WORK INSTRUCTION: Go to the line below that contains "Image resolution: width=957". From there to the end of the records, reproduce each line exactly, except the pictures.

SOURCE RECORDS:
======
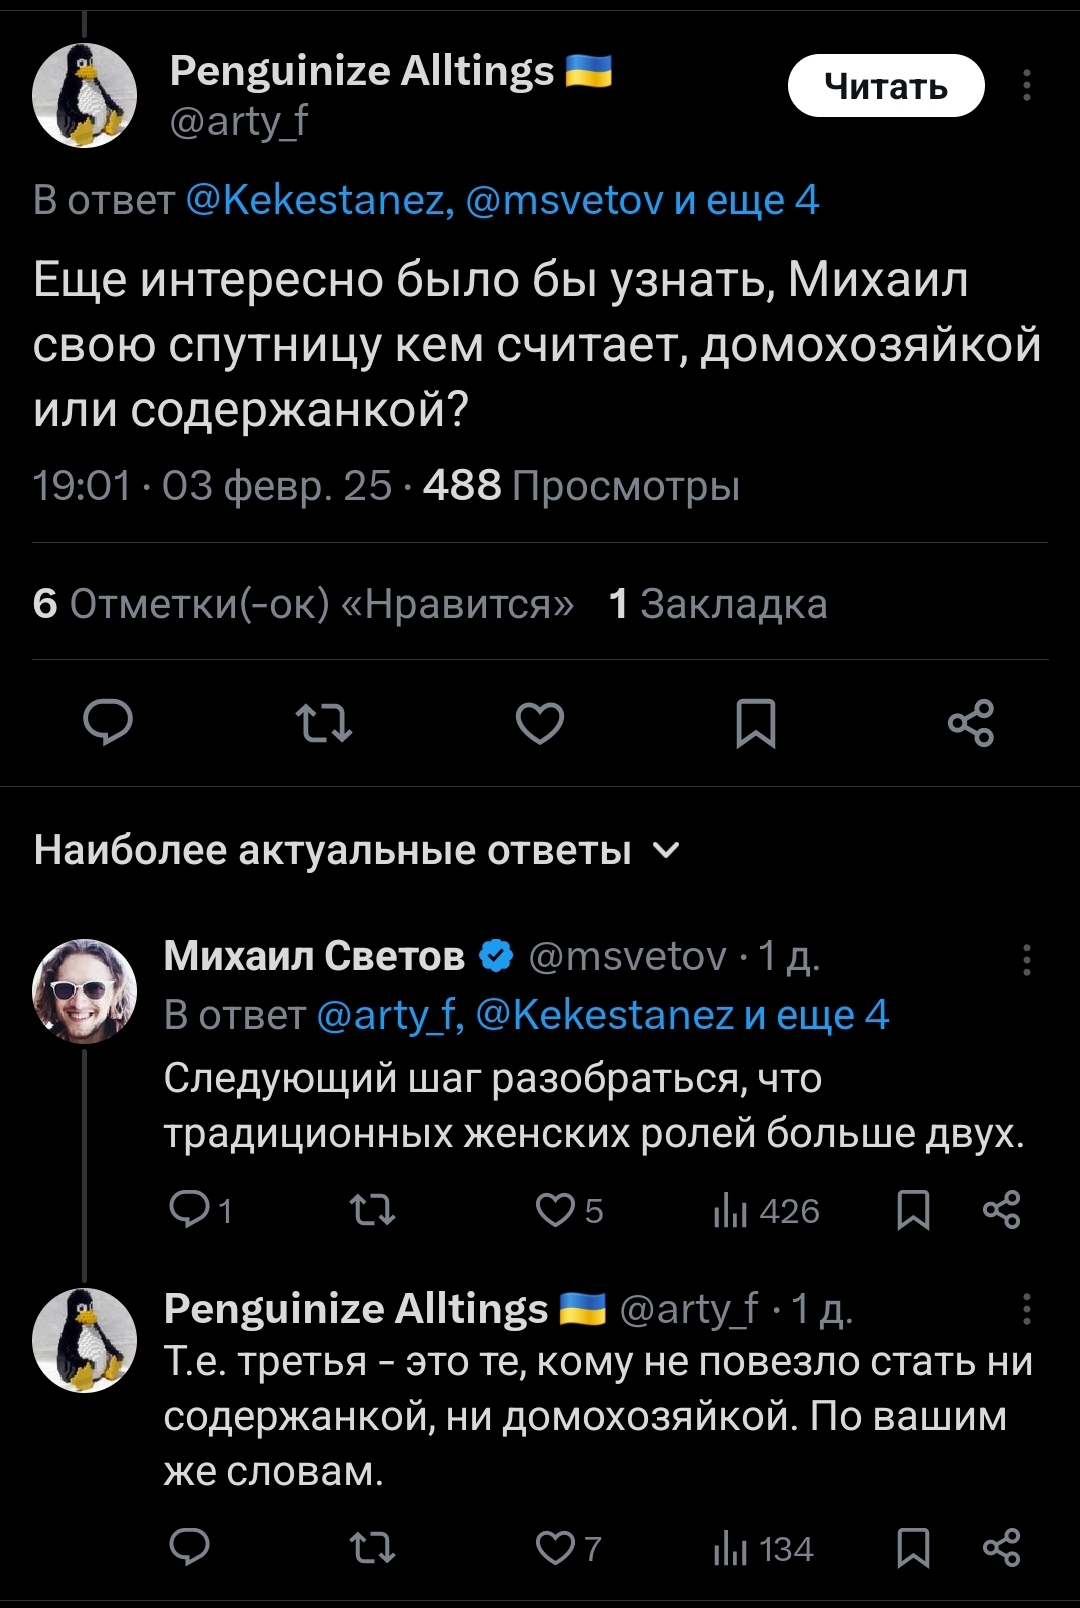This screenshot has width=1080, height=1608.
Task: Click the reply icon under the main tweet
Action: click(108, 723)
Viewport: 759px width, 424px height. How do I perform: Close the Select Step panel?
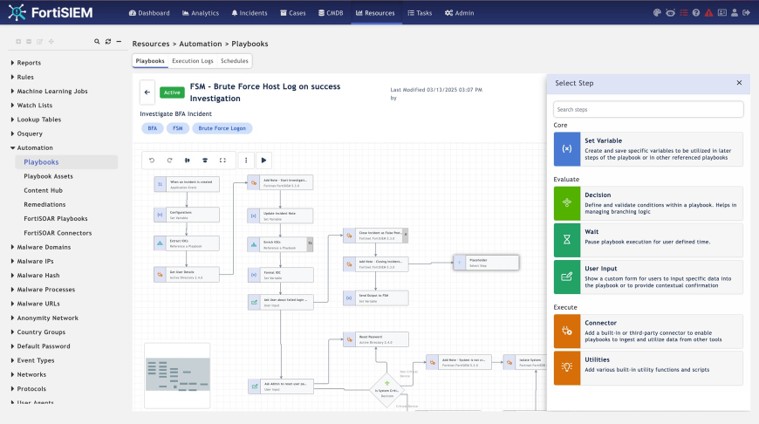[739, 83]
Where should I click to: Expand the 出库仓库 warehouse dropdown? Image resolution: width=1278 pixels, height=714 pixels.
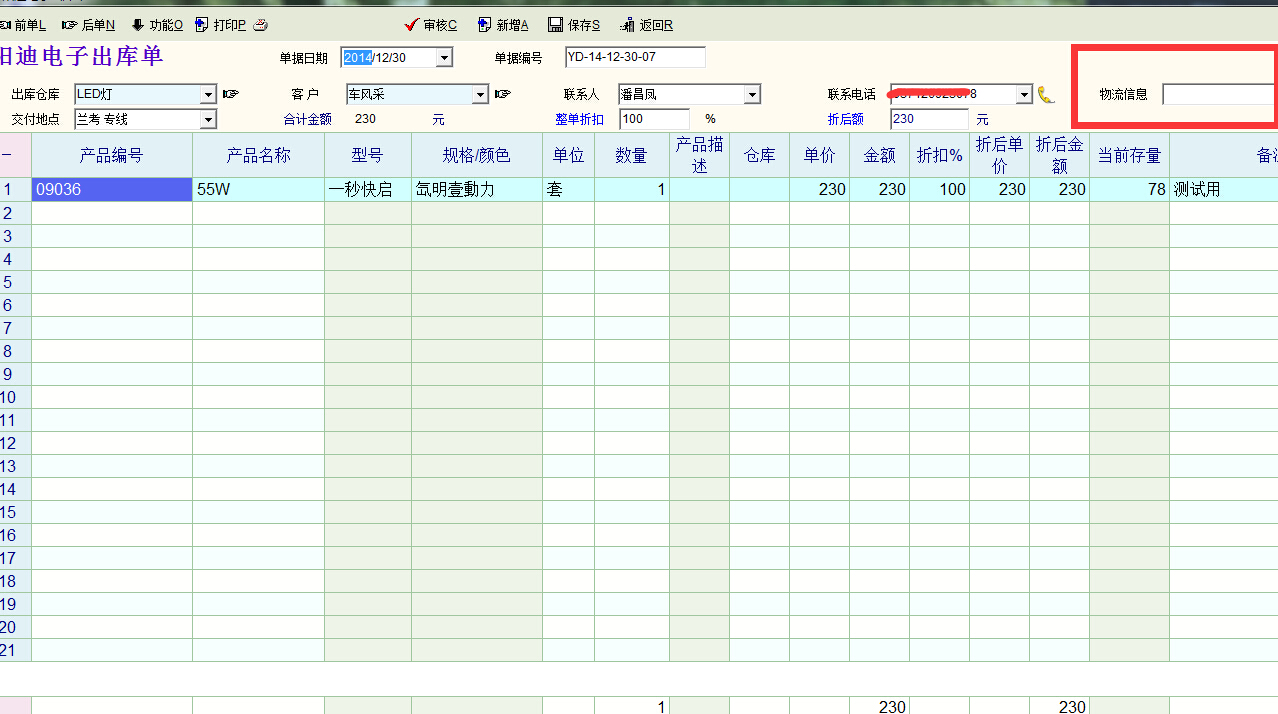click(208, 95)
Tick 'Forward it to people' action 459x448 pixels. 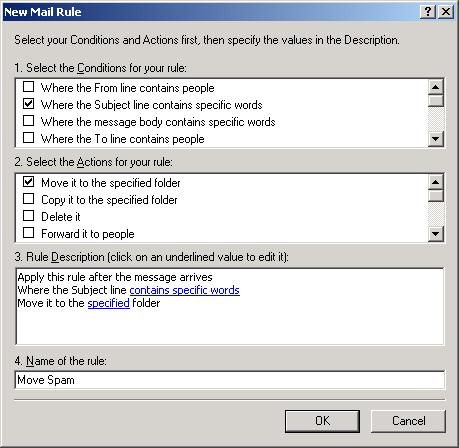[x=28, y=233]
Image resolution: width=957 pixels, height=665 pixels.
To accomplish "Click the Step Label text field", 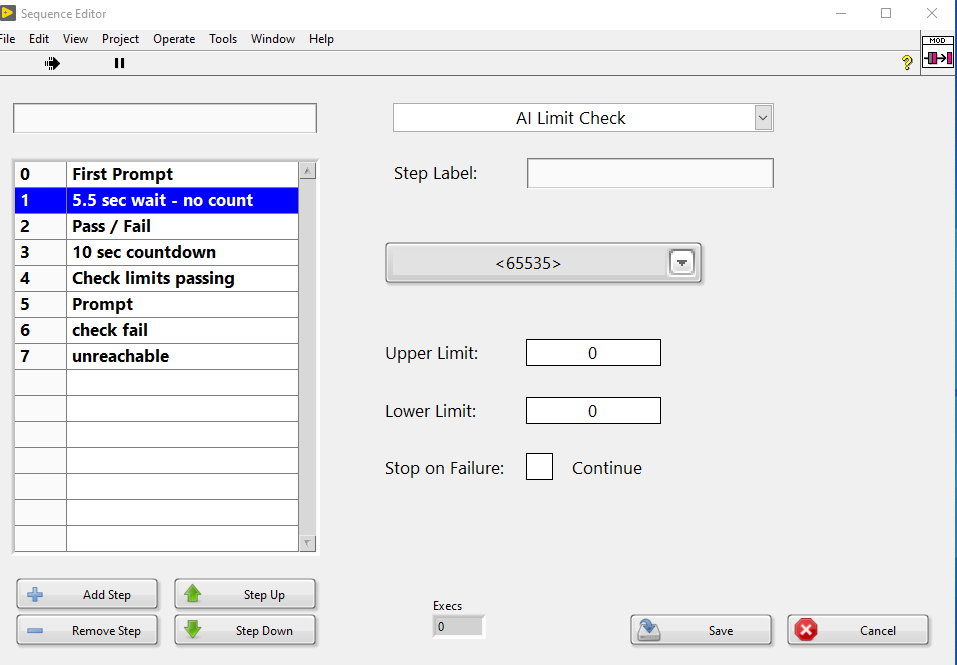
======
RESPONSE:
Image resolution: width=957 pixels, height=665 pixels.
To accomplish "Click the Step Label text field", 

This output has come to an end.